Torres approached this project as much as an artist as an administrator. “For this project my actions/artistic practice was to serve as an organizer and planner to create an art institution,” she says. “Each step I carried out as a gallery professional but also as an artist creating a conceptual project. I created the idea, the language, the paperwork to build a board. I began to fund raise. I did much curatorial research and organizing to have a call for entries. I logistically planned for facilities and literally building the structure. These actions that are tied to museum or gallery work became the artwork, became the experiment in what could be thought of as a year-long performance, artistic action, project.”
The gallery’s frame was built by a farmer found on Craiglist, and Torres, project assistant Gregory Corey and a group of community volunteers finished off the space.
Those same volunteers now serve as the board of directors and curatorial committee. “We view the Lil’ Gallery as an incubation lab for wonderful ideas where physical size is irrelevant in comparison with vision and impact,” says Torres.

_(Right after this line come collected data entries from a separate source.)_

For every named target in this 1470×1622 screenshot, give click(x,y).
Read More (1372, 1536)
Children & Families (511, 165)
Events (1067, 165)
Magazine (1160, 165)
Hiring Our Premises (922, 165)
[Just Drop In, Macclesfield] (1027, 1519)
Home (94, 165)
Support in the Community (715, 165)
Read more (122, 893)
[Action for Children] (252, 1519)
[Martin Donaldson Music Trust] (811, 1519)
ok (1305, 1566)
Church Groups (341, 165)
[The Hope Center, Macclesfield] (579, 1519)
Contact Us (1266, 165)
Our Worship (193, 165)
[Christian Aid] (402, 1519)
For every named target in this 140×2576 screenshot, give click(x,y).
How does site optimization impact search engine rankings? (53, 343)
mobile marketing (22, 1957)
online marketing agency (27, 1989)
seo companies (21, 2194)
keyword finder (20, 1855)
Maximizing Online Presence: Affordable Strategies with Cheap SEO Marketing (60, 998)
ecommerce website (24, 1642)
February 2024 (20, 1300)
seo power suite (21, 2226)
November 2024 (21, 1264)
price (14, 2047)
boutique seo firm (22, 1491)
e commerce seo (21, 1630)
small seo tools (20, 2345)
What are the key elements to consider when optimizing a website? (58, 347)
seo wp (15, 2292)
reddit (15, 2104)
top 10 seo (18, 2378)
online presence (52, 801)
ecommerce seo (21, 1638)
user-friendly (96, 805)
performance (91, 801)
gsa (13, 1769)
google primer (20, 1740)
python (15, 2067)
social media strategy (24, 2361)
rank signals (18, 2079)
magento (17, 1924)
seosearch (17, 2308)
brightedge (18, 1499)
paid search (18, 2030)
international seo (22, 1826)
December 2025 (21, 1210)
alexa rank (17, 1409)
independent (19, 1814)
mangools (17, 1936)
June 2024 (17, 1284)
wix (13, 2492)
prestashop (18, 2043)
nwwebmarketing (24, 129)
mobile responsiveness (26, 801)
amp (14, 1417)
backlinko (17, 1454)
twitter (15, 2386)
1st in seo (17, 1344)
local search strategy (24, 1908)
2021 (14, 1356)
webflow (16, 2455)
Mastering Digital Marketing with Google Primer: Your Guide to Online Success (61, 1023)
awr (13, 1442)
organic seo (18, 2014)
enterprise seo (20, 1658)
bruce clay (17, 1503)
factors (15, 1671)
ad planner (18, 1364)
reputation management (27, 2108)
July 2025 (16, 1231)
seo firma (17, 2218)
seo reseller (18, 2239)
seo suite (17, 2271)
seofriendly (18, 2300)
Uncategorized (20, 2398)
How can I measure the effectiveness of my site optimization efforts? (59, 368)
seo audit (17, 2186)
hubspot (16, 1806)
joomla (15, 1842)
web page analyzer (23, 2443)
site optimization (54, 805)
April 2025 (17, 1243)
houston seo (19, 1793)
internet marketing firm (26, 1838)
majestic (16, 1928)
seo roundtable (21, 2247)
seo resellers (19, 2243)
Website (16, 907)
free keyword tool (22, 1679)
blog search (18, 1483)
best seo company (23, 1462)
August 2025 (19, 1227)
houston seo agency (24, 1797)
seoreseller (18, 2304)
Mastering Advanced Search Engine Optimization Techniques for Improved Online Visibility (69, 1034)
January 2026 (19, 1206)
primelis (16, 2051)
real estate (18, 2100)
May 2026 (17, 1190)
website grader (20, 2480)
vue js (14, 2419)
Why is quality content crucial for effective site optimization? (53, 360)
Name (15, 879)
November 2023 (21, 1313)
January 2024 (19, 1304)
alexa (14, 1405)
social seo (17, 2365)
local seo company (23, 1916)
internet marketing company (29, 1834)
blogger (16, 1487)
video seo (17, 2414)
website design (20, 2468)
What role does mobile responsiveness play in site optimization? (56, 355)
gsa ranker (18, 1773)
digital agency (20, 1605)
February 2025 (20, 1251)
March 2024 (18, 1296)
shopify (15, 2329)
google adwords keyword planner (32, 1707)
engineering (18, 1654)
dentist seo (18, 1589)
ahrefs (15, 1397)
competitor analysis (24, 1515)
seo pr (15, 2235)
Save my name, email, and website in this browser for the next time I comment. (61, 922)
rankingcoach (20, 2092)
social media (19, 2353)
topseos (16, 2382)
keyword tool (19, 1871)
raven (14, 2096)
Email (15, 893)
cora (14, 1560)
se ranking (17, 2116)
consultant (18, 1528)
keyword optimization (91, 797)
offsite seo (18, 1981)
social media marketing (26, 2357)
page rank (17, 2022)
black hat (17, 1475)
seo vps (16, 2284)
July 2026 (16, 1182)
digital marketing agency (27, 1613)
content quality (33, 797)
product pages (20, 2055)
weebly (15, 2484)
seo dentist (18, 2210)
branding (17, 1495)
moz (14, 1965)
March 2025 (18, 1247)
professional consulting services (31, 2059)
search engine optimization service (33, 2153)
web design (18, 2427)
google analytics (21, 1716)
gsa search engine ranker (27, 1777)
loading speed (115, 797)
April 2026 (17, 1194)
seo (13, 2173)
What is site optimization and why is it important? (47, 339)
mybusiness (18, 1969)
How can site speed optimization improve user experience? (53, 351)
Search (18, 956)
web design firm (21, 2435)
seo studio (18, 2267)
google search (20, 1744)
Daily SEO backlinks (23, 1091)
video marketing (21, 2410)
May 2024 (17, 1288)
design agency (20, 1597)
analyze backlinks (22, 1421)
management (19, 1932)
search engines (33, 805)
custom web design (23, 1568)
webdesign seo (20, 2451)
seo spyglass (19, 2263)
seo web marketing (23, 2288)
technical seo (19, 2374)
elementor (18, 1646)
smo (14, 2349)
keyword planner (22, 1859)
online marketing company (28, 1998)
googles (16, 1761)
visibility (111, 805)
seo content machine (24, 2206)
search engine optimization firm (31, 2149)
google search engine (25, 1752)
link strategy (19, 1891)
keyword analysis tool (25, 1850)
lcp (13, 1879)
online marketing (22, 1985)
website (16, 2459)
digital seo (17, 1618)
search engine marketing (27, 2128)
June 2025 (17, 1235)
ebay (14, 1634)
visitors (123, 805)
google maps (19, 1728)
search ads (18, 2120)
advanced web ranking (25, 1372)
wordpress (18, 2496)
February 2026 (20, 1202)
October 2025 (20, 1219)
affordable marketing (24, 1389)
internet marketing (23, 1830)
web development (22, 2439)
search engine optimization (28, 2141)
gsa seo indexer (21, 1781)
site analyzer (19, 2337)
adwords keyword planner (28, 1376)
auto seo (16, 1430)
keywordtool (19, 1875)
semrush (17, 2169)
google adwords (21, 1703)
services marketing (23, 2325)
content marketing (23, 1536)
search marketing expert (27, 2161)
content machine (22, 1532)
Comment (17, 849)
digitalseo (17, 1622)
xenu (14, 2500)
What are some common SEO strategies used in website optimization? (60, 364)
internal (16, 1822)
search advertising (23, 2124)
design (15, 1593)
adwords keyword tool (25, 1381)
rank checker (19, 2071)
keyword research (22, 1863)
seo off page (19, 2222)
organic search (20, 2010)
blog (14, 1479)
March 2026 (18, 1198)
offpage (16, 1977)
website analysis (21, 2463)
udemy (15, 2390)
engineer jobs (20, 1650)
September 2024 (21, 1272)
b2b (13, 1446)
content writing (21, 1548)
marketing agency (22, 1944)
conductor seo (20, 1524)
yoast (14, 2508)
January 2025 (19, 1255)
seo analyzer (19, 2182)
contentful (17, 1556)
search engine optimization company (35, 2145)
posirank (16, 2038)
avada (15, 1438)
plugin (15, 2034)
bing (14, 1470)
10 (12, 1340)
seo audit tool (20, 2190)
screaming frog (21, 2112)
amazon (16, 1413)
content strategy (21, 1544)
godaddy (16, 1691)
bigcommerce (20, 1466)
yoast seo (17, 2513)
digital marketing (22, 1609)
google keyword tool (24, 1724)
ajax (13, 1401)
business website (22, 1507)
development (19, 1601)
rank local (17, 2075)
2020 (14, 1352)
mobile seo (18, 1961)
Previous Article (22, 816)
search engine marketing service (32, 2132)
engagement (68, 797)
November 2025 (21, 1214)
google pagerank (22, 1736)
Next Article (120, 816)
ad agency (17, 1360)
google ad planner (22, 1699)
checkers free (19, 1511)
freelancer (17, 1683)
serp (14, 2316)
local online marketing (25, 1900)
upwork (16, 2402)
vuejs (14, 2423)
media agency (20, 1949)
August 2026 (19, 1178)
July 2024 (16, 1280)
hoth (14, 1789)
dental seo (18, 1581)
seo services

The first exhibit featured drawings and prints by Mary Toscano, Claire Taylor, Emily Tipps, Laura Decker, and Emiline Twitchell. Subsequent shows have featured both local and national artists. The current exhibit is Whitney Shaw’s Ration: How Much Does One Person Eat through July 15th, followed by Lizze Mattala on July 18. The gallery is open during exhibition openings, select hours posted on their Facebook page, or by private appointment (send a Facebook message).
Torres began the project to “have an institution that was apart from the bureaucracy of other museums, non-profits, etc.,” but if things progress Lil’ Gallery may become part of that network. The original plan was to move the project downtown and be part of the Granary Row district with the support of CUAC Contemporary. Since that has fallen through, Lil’ Gallery is currently on the University of Utah campus, but hopes to move downtown if there is a local business or land owner willing to partner with them. To achieve this, they plan to power the space with a solar generator.
With a space this small, it shouldn’t take much to adapt to new situations. “Because essentially Lil’ Gallery is a shed,” Torres says, “it’s casual and yet can be whatever you can dream it up to be.”